LY Corp Submits Final Security Report After 2023 Data Breach

Tokyo, Japan - LY Corporation has submitted its final progress report to Japan's Personal Information Protection Commission (PPC) and Ministry of Internal Affairs and Communications (MIC) detailing the implementation of security measures following a 2023 data breach.

The report summarizes the implementation status of measures to prevent the recurrence of the unauthorized access that was first announced in November 2023 and later updated in February 2024.

"We will continue to take corrective action for the inadequacies in our technical and organizational safety management measures," said Takeshi Idezawa, President and Representative Director, CEO of LY Corporation, in the company statement. We will also endeavor to reestablish all trust and make every effort to ensure that our users and relevant parties can utilize our services with confidence and peace of mind."

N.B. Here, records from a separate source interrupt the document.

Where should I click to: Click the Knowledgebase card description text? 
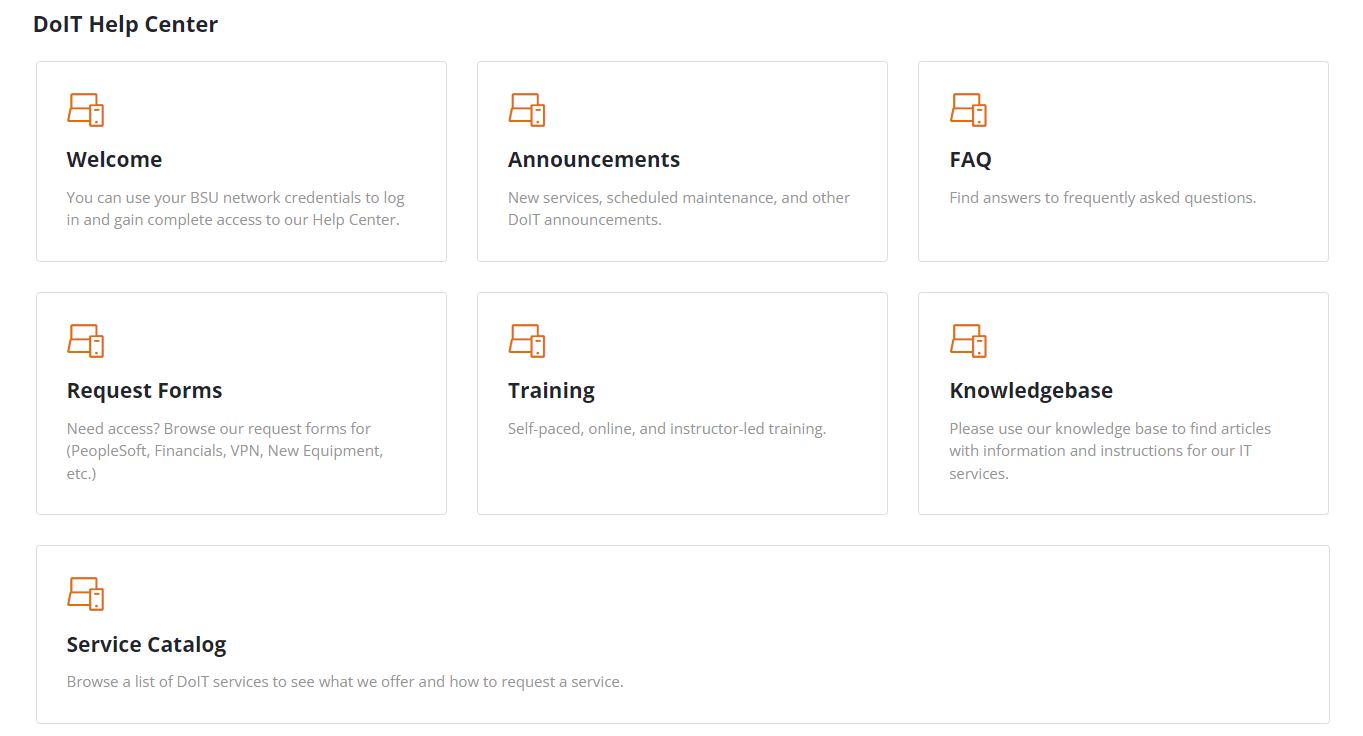point(1110,450)
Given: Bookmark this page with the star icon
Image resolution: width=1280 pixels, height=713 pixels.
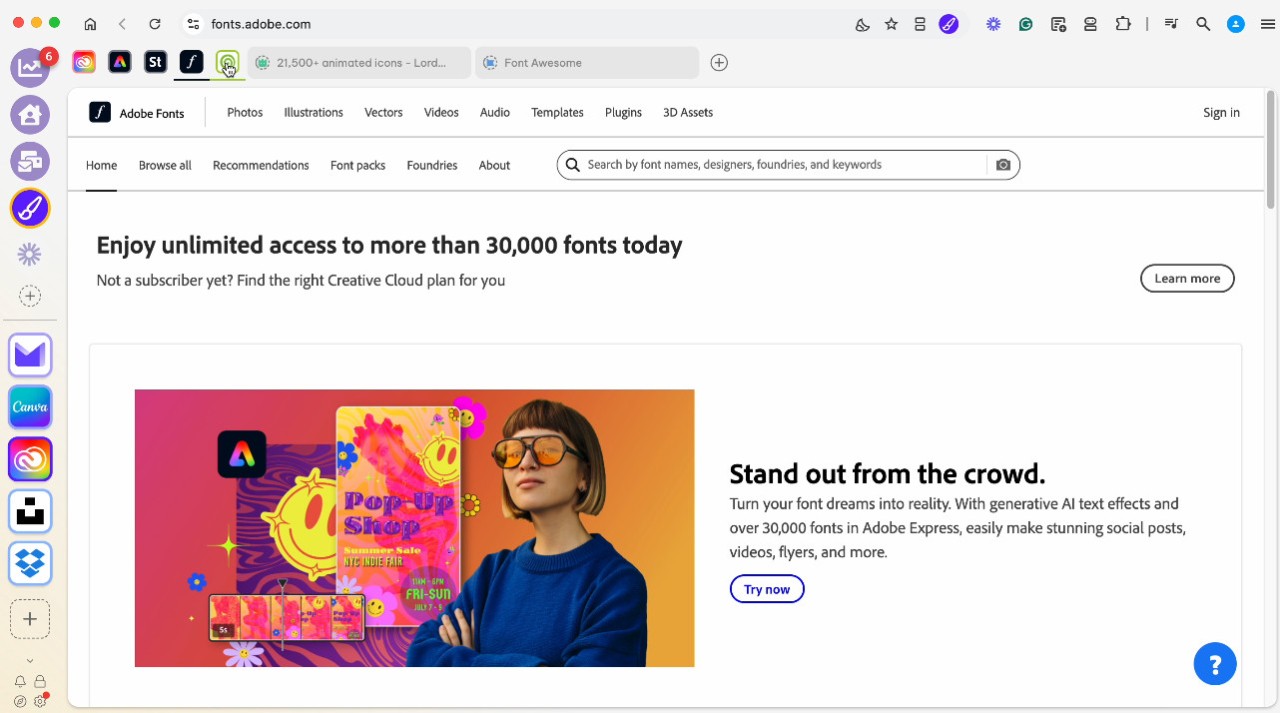Looking at the screenshot, I should 891,24.

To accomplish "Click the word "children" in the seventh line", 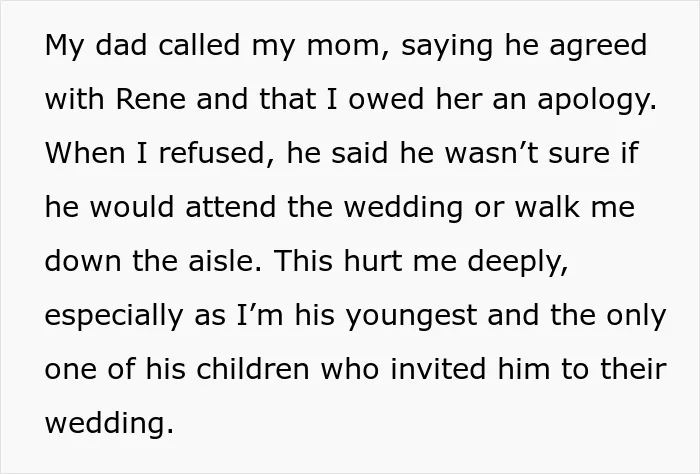I will [253, 369].

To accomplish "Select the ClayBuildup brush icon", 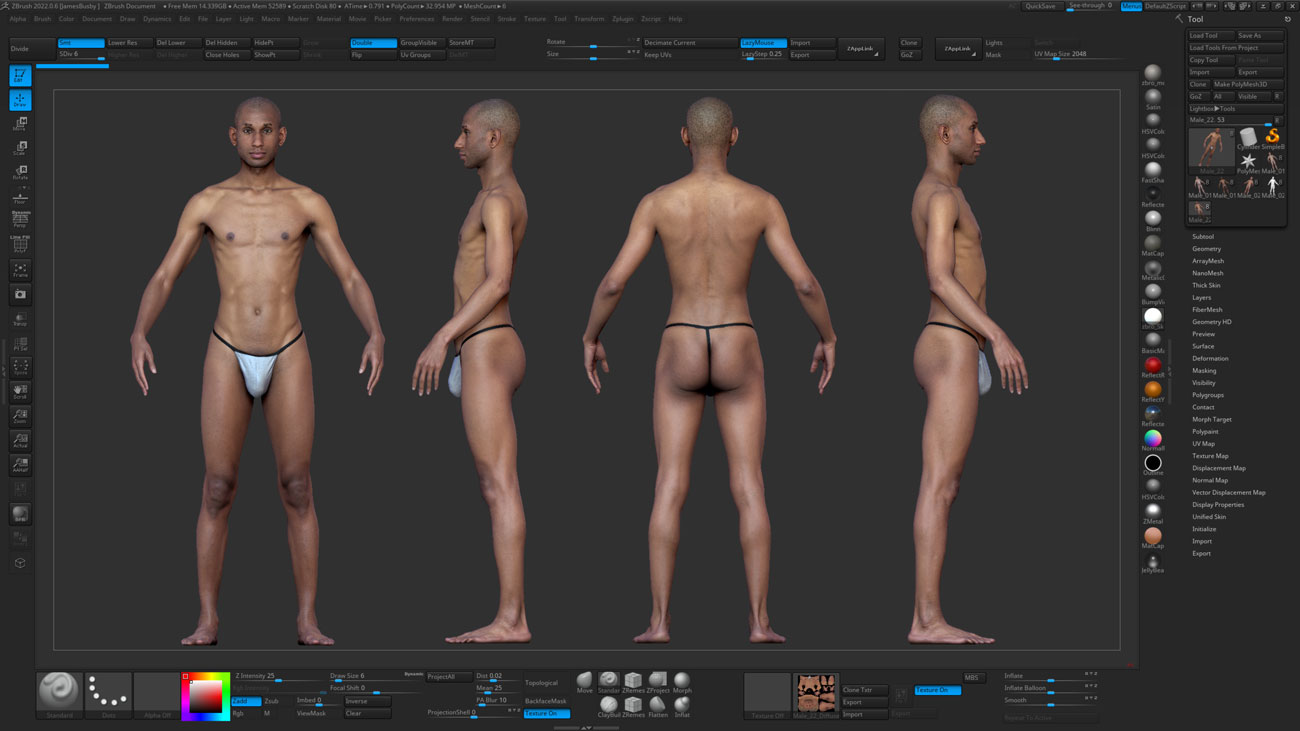I will (x=608, y=703).
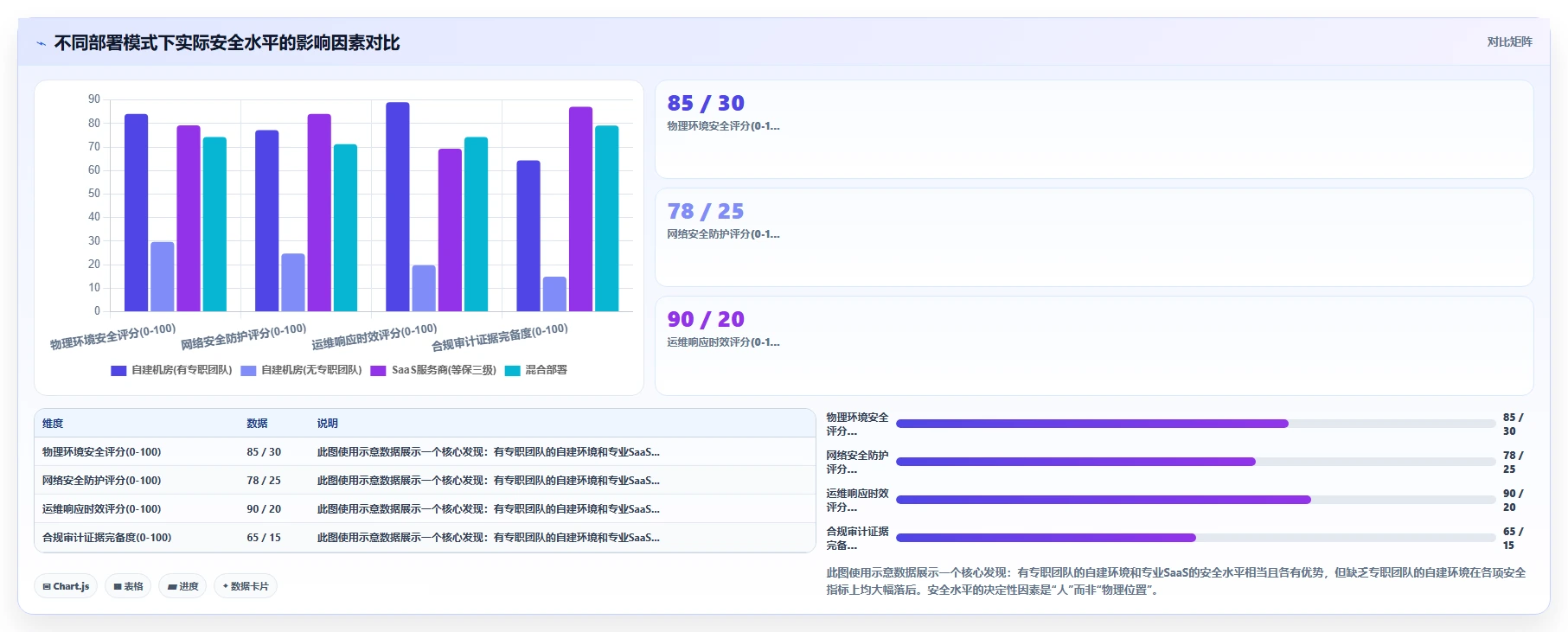Click the 进度 tag chip

click(x=182, y=586)
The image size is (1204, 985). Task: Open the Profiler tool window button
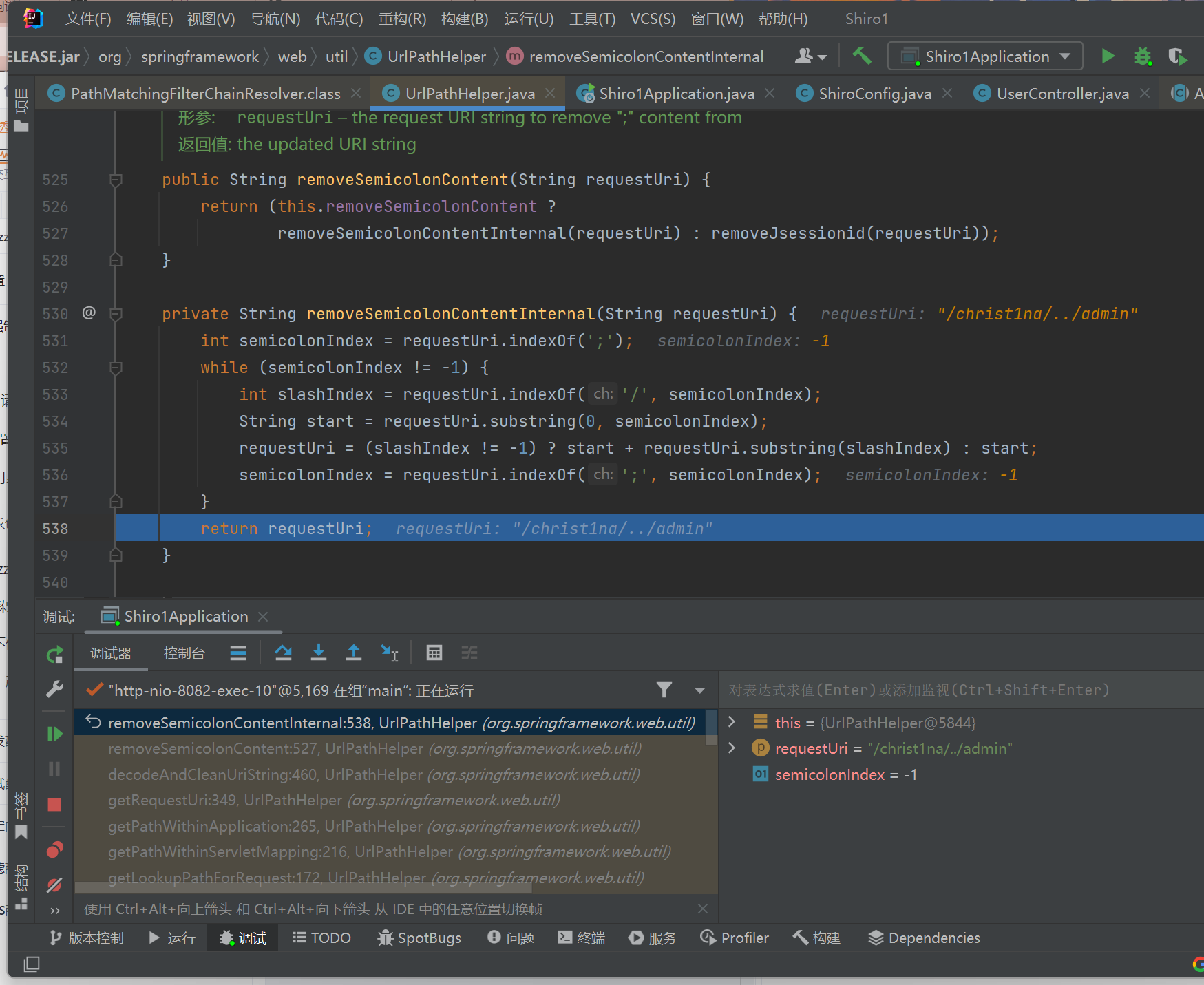click(x=735, y=938)
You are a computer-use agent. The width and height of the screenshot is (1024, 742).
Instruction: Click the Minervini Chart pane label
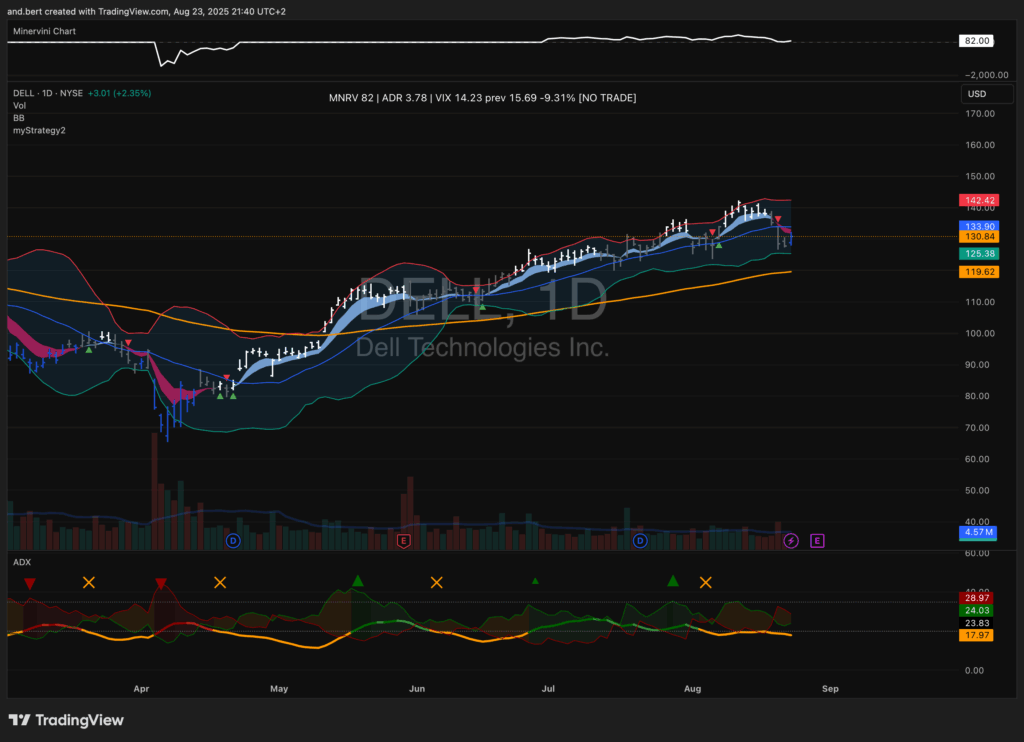point(44,31)
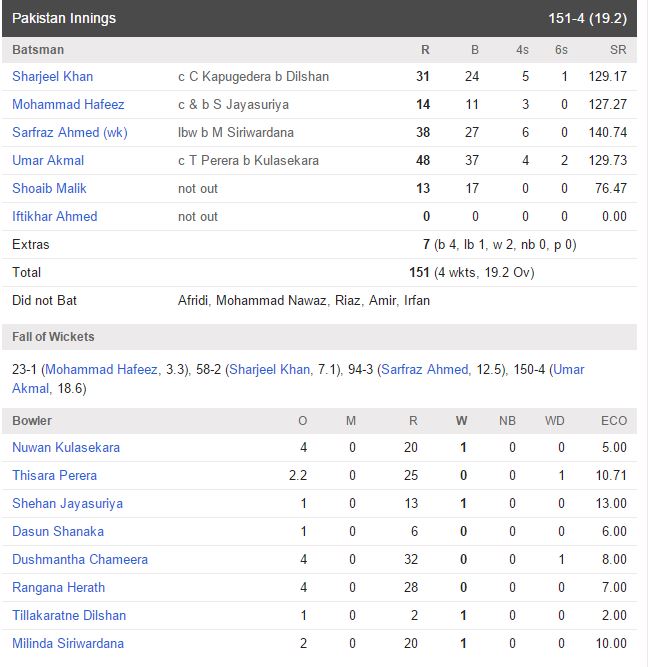The width and height of the screenshot is (648, 667).
Task: Open Sarfraz Ahmed (wk) player link
Action: coord(70,133)
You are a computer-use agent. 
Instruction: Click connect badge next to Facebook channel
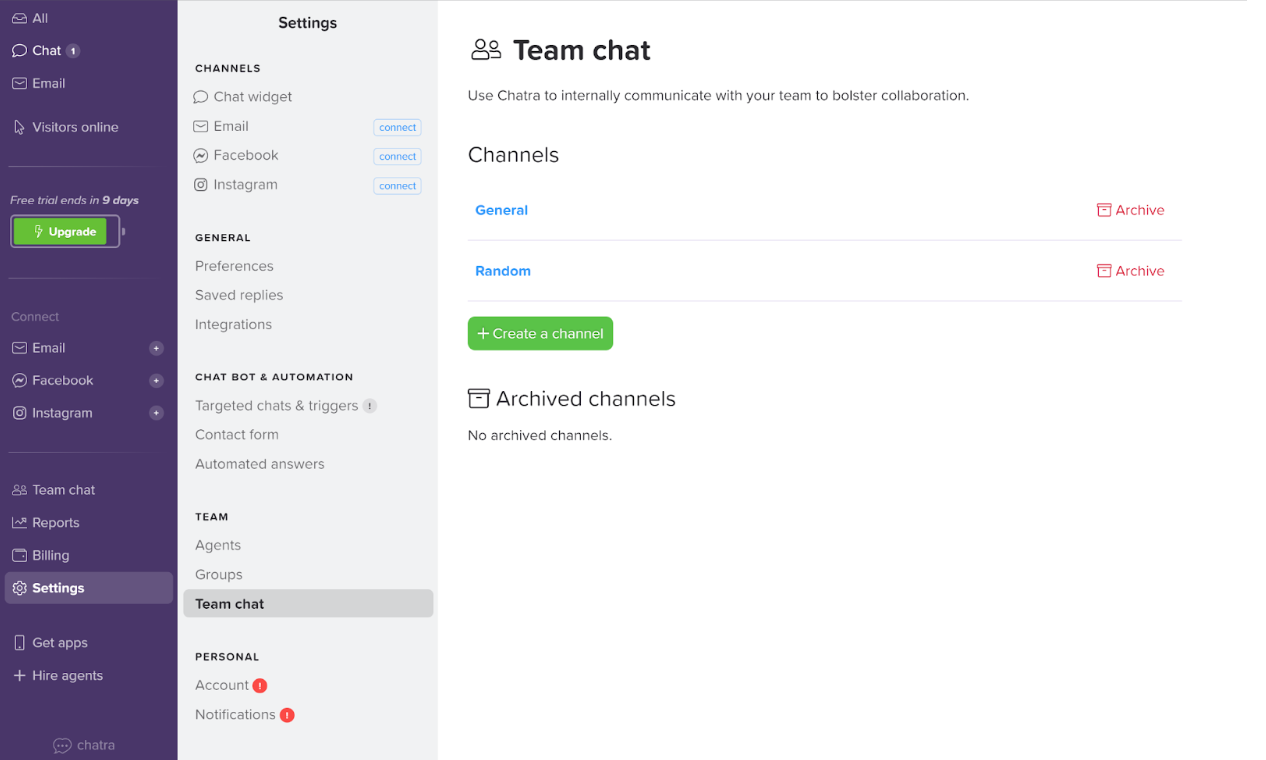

According to the company's report, LY Corporation has completed several major security enhancements, including separating private networks between NAVER Cloud Corporation and LY Corporation, separating authentication systems, and switching security operations center (SOC) monitoring from NAVER Cloud to a Japanese company.

The document outlines specific implementations, including installing firewalls to permit only necessary communications between data centers, comprehensively inspecting network access controls, and applying two-factor authentication across all internal systems employees use.

LY Corporation has also conducted penetration tests with external security firms to evaluate the effectiveness of its security measures and established a system for responding to incidents, including fact-finding and investigation protocols. 

These protocols have been tested through multiple exercises since December 2024.

According to the report, the company has revised its subcontractor management practices by implementing new security risk assessment criteria and standards. 

This includes distributing company-issued personal computers to subcontractors with network access privileges, which was completed by the end of March 2025.

As part of its governance review, LY Corporation has been working to reduce dependencies on NAVER and its affiliates. 

The company reported completing the termination of outsourcing relationships with NAVER Group companies outside of NAVER and NAVER Cloud by March 2025, with plans to end remaining outsourcing to NAVER and NAVER Cloud by December 2025.

The company continues to monitor for potential secondary damage from the original breach, though no such incidents have been confirmed as of the report submission date.

LY Corporation maintains a dedicated webpage disclosing measures to prevent recurrence, progress made, and other related information.